Start of RECORDS SUPPLIED

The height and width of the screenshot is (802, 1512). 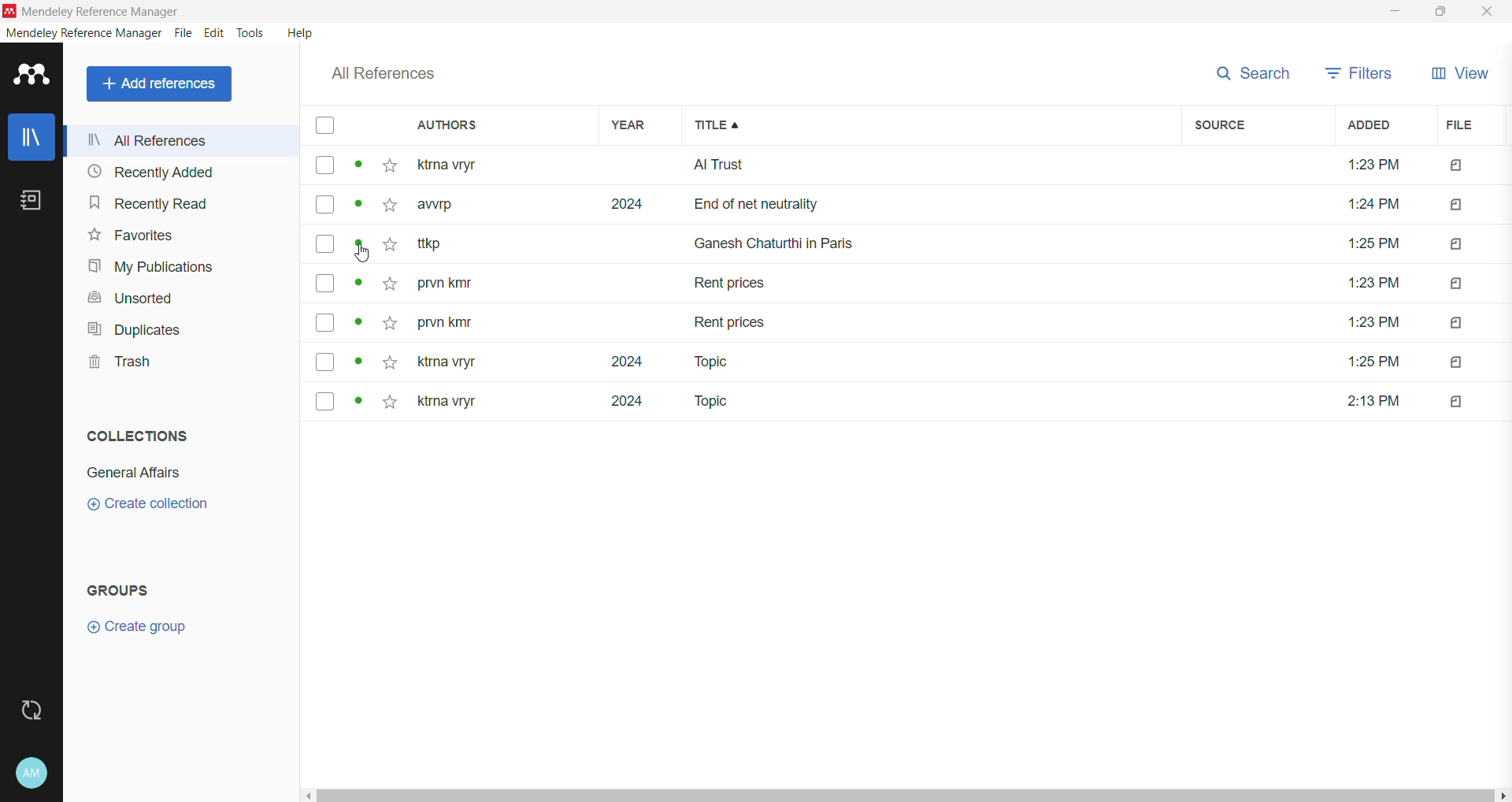 What do you see at coordinates (637, 126) in the screenshot?
I see `Year` at bounding box center [637, 126].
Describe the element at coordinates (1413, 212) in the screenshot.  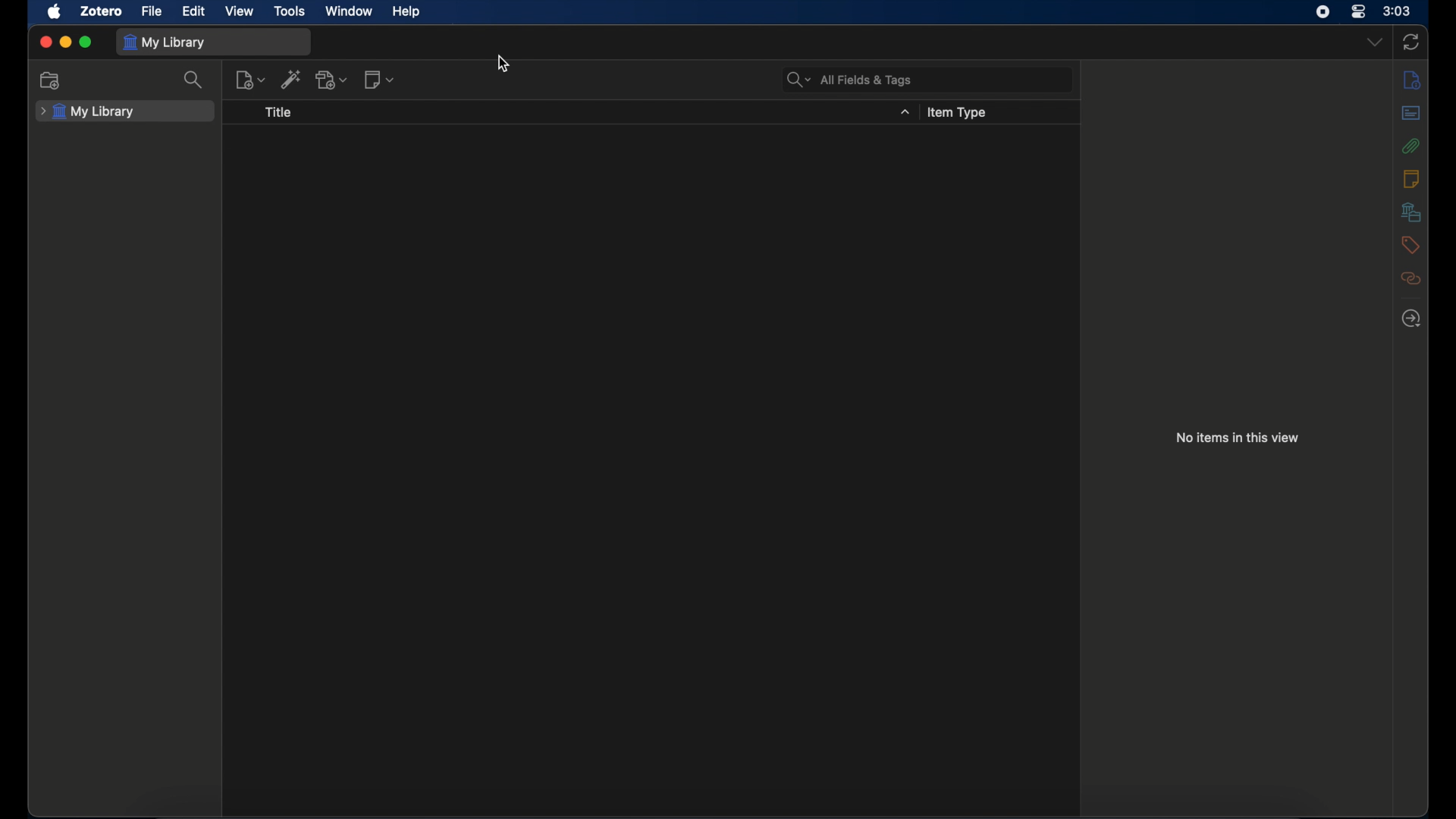
I see `libraries` at that location.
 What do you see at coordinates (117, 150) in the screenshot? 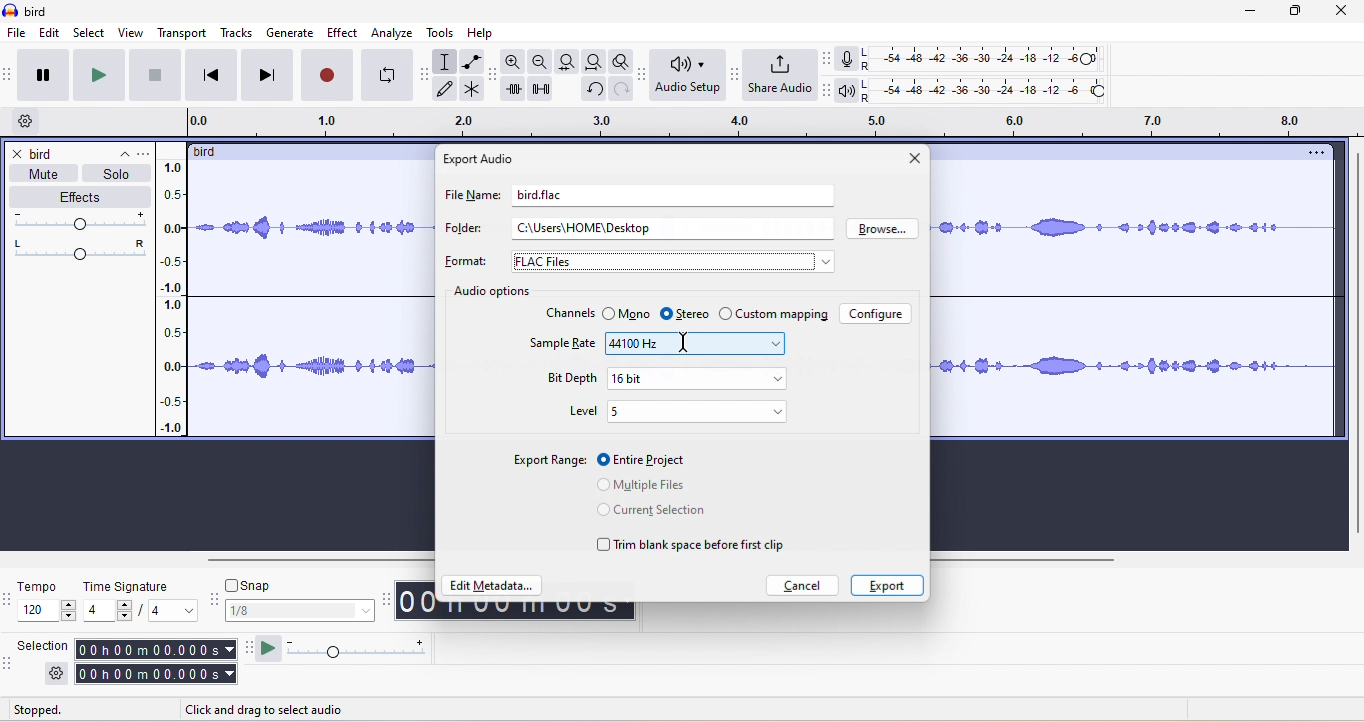
I see `collapse` at bounding box center [117, 150].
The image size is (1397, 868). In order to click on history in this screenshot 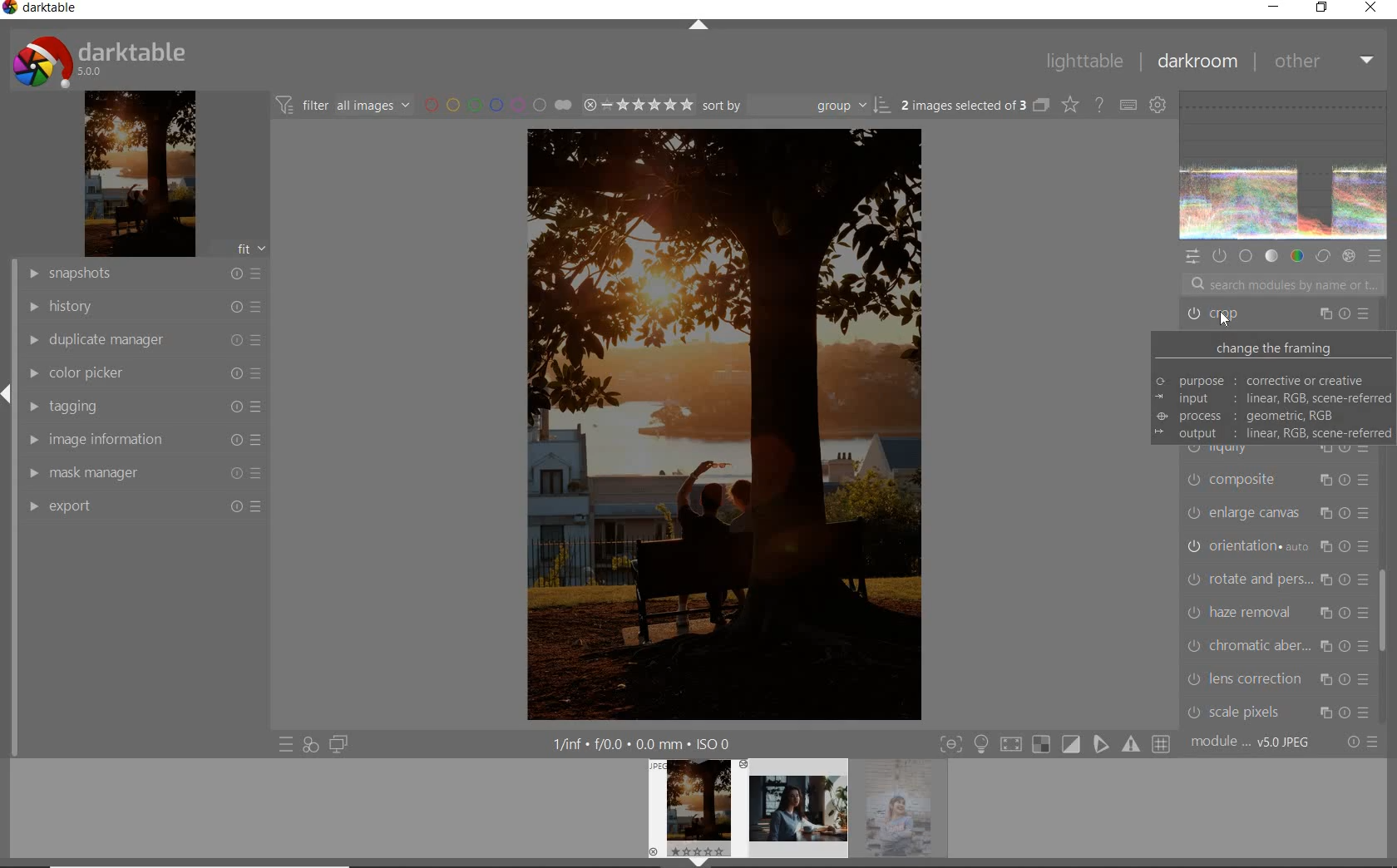, I will do `click(145, 308)`.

End of RECORDS SUPPLIED

◆ THE TASK ◆
Return the lines of the data unchanged, starting at the line that contains "Describe the element" and ending after the line that contains "center [117, 150].". Leave out the pictures.

◆ REPLY TO THE TASK ◆
Describe the element at coordinates (1413, 212) in the screenshot.  
I see `libraries` at that location.
 What do you see at coordinates (117, 150) in the screenshot? 
I see `collapse` at bounding box center [117, 150].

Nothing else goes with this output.